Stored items
■ ■ ■ ■

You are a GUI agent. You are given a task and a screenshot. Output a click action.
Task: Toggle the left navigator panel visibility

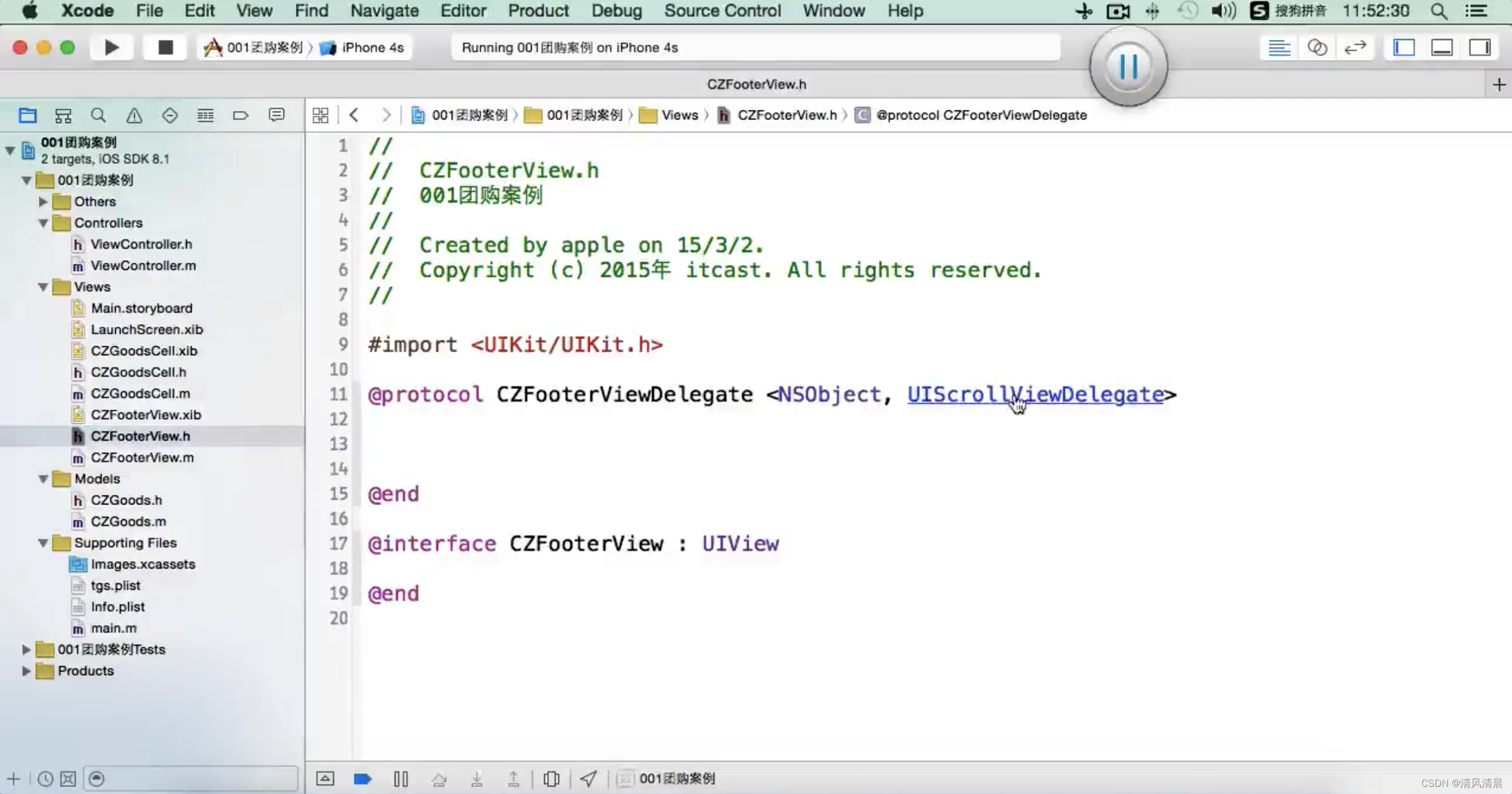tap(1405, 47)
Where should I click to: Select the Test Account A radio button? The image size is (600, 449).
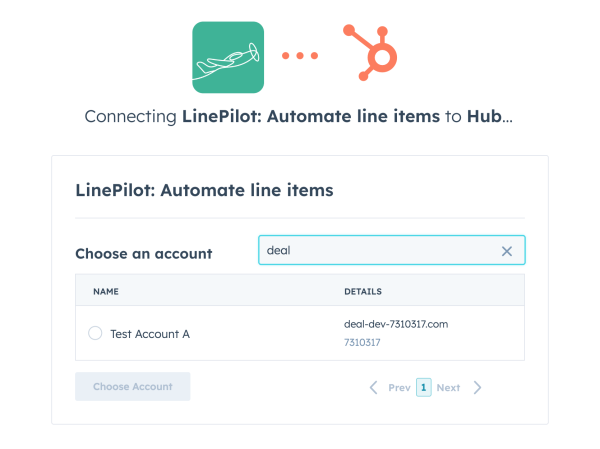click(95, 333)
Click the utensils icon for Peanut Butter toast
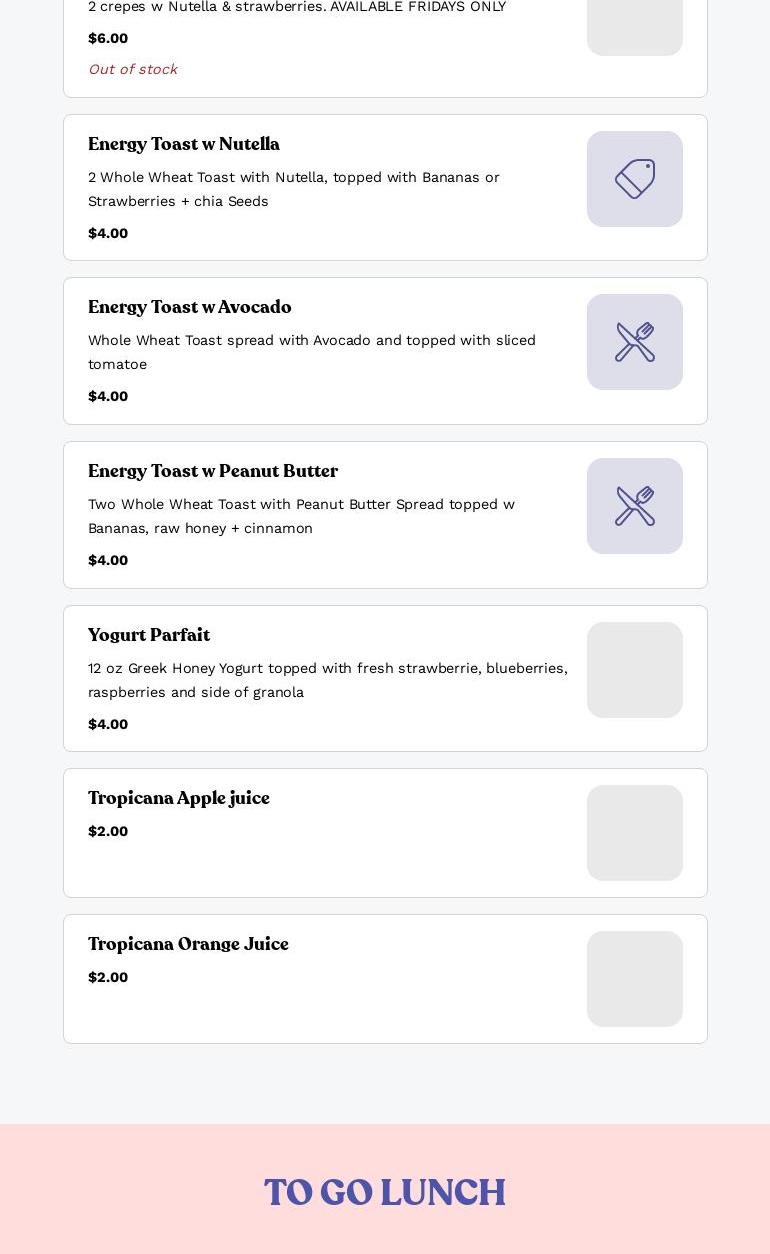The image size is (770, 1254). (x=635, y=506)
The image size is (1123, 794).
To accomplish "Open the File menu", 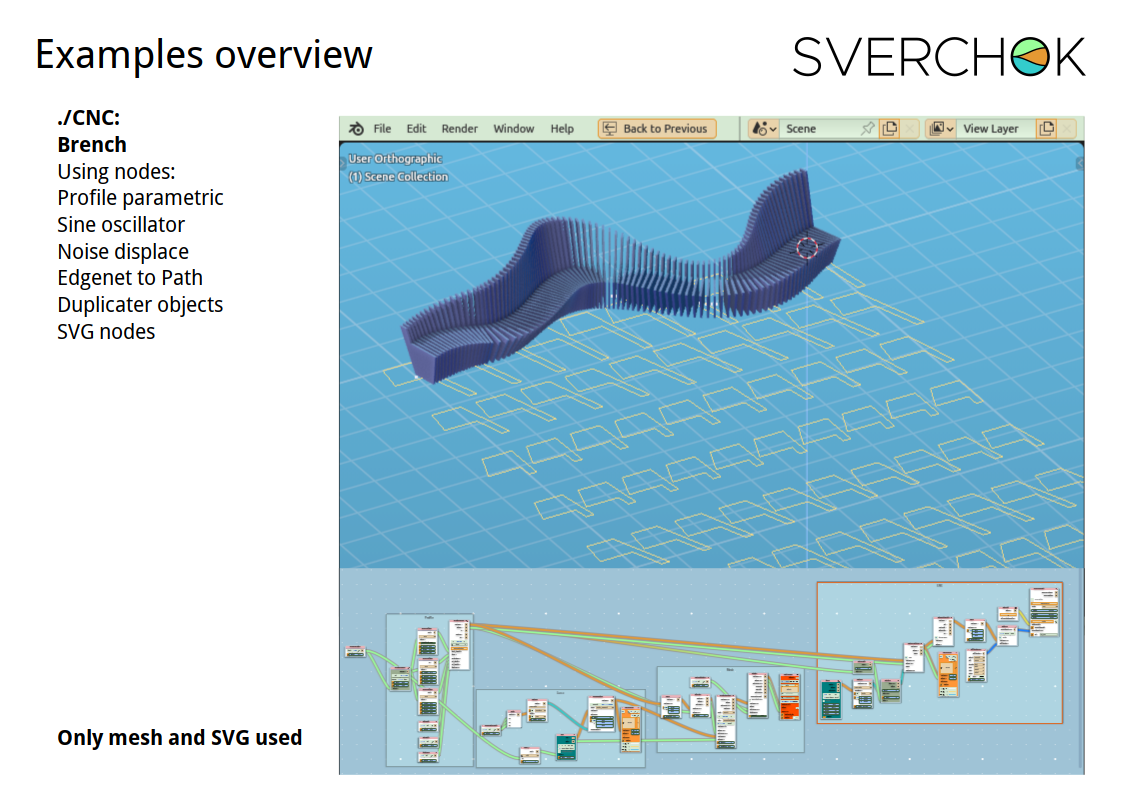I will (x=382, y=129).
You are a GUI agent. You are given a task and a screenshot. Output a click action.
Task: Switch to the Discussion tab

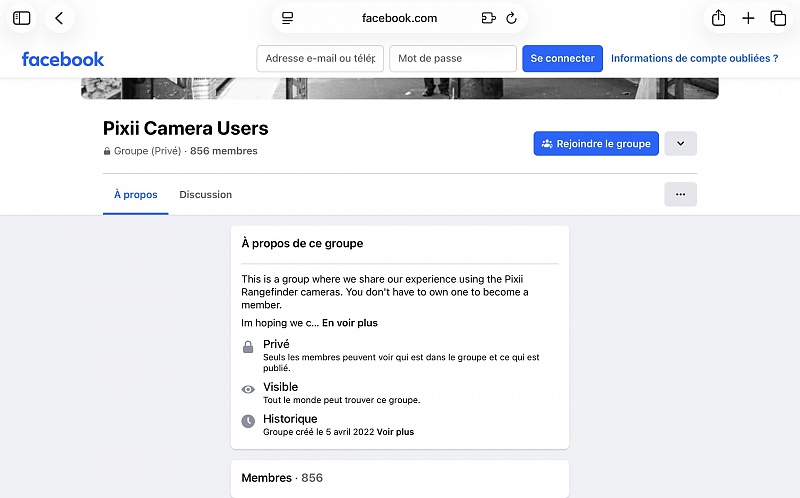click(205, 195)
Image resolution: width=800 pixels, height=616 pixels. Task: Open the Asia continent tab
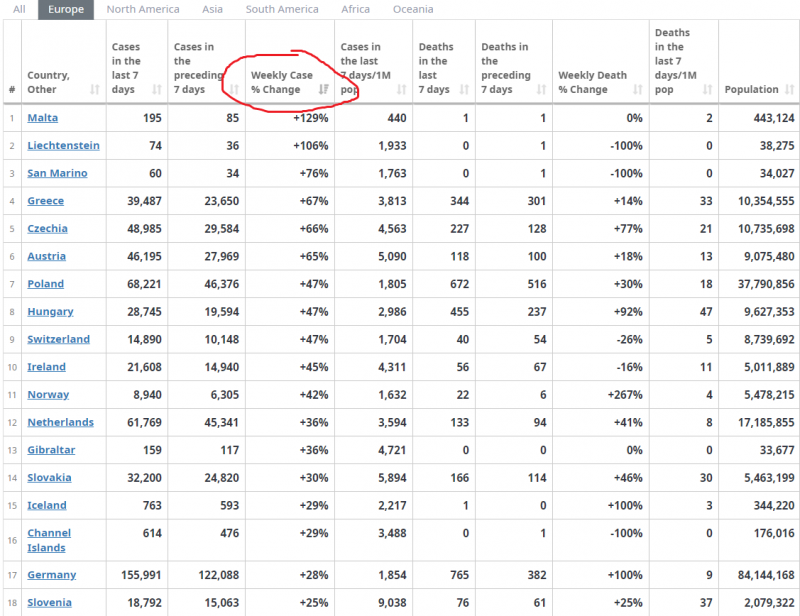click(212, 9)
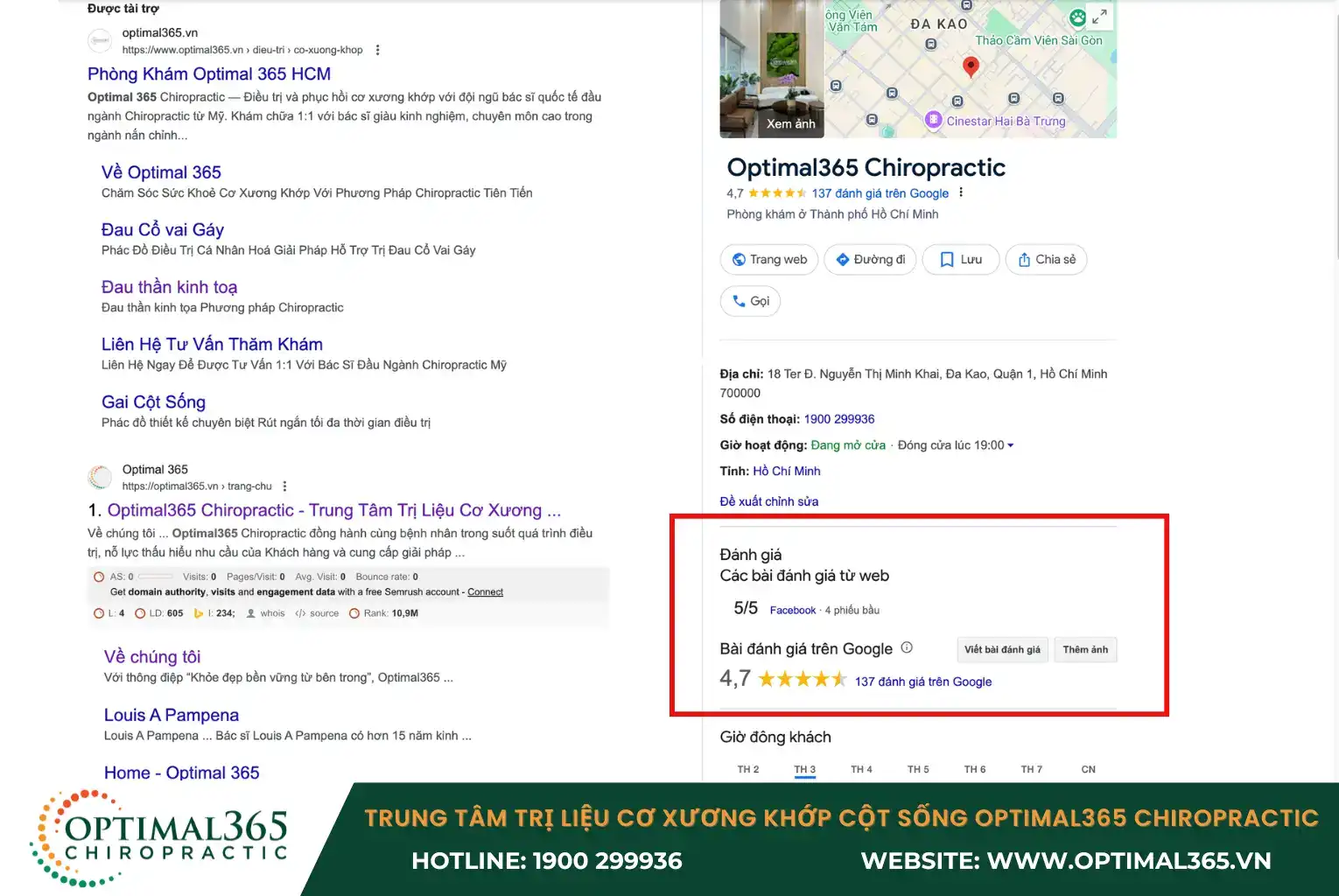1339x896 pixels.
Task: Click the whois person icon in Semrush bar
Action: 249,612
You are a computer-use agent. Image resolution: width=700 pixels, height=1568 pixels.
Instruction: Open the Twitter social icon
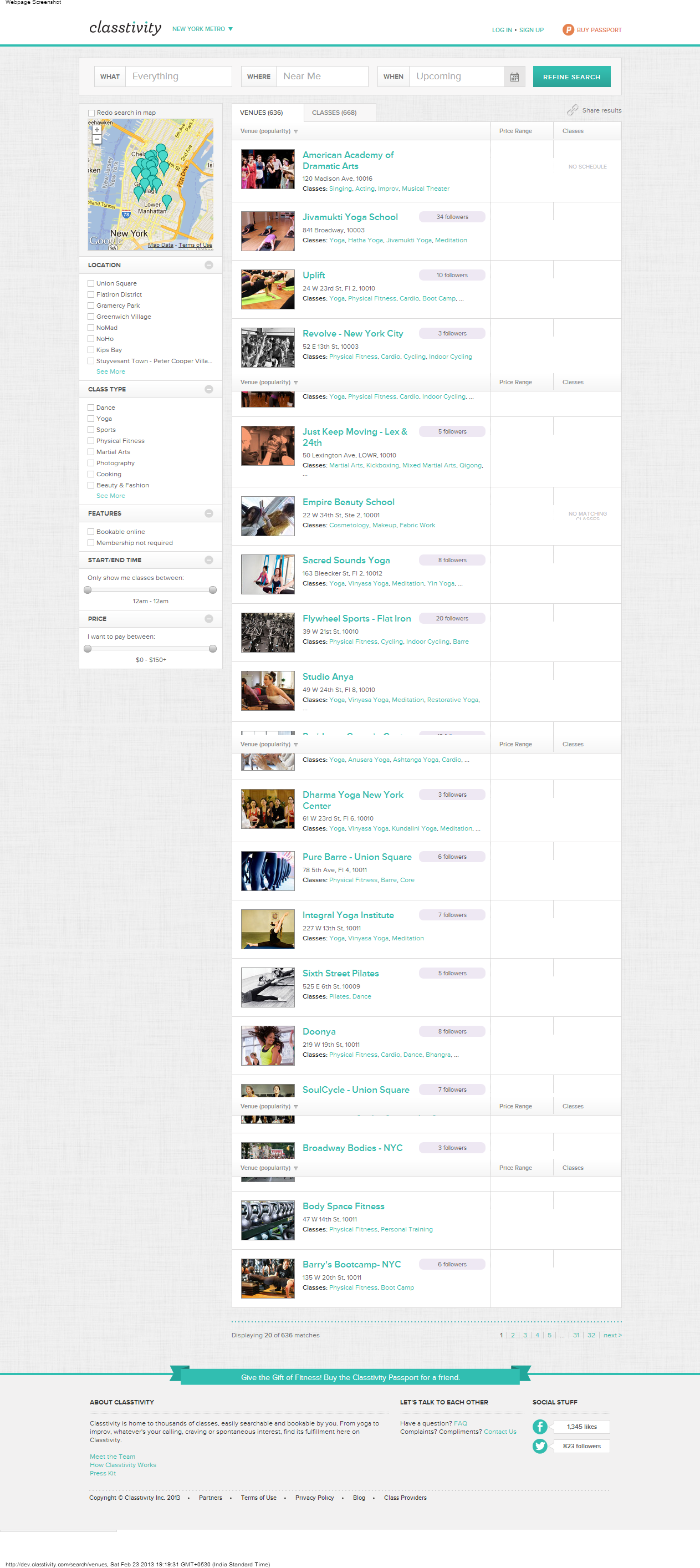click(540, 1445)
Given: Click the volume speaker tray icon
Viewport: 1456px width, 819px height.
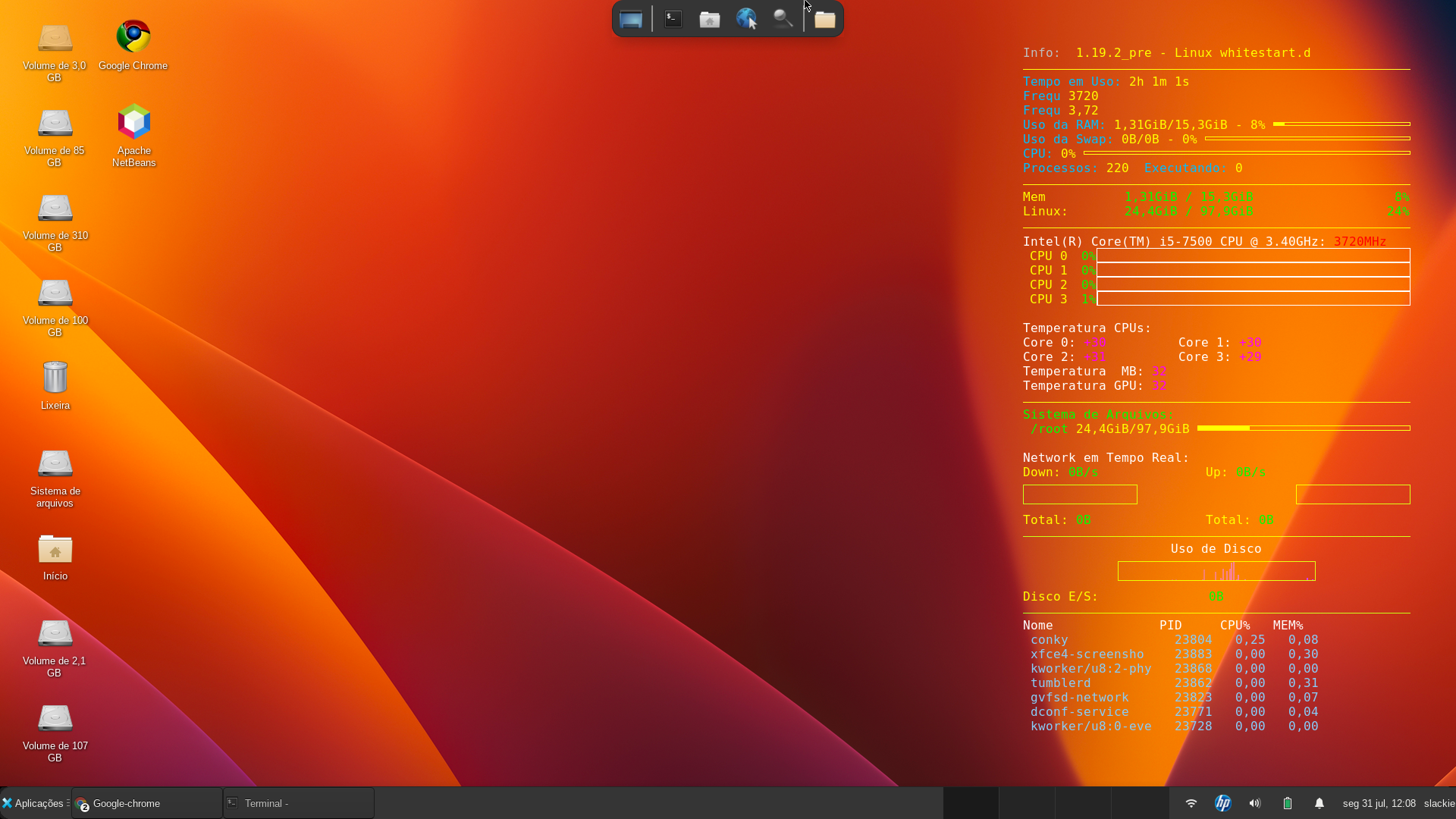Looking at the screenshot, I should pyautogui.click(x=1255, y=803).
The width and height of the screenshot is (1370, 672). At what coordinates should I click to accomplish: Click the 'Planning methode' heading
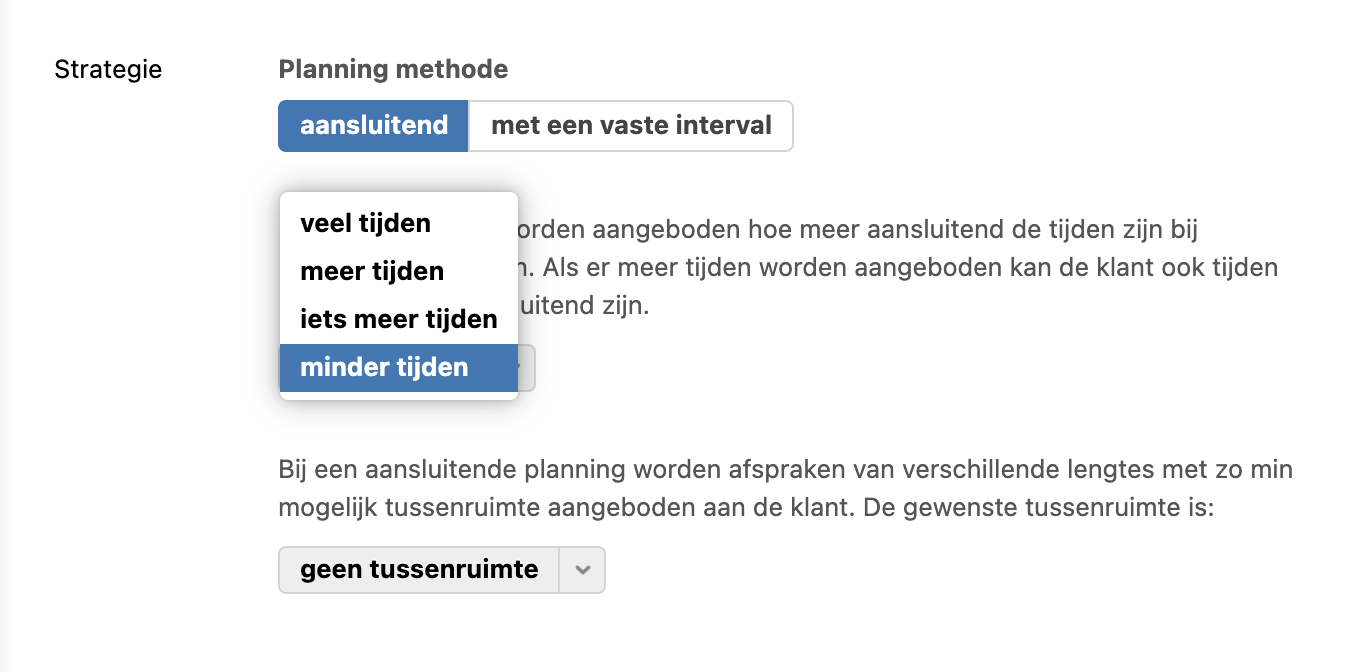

■ ■ ■ ■

= Your assignment =
A faithful copy is needed of the lines from the one containing "Task: Switch to the Discussion tab" through the last line of the data above, with pictures left out.

= Result of this exercise =
Task: Switch to the Discussion tab

click(205, 195)
Image resolution: width=800 pixels, height=616 pixels. Task: Open the Asia continent tab
click(212, 9)
1339x896 pixels.
Task: Click the whois person icon in Semrush bar
Action: 249,612
You are a computer-use agent. Image resolution: width=700 pixels, height=1568 pixels.
Instruction: Open the Twitter social icon
click(540, 1445)
Given: Click the volume speaker tray icon
Viewport: 1456px width, 819px height.
Looking at the screenshot, I should pyautogui.click(x=1255, y=803).
The width and height of the screenshot is (1370, 672). At what coordinates should I click to accomplish: Click the 'Planning methode' heading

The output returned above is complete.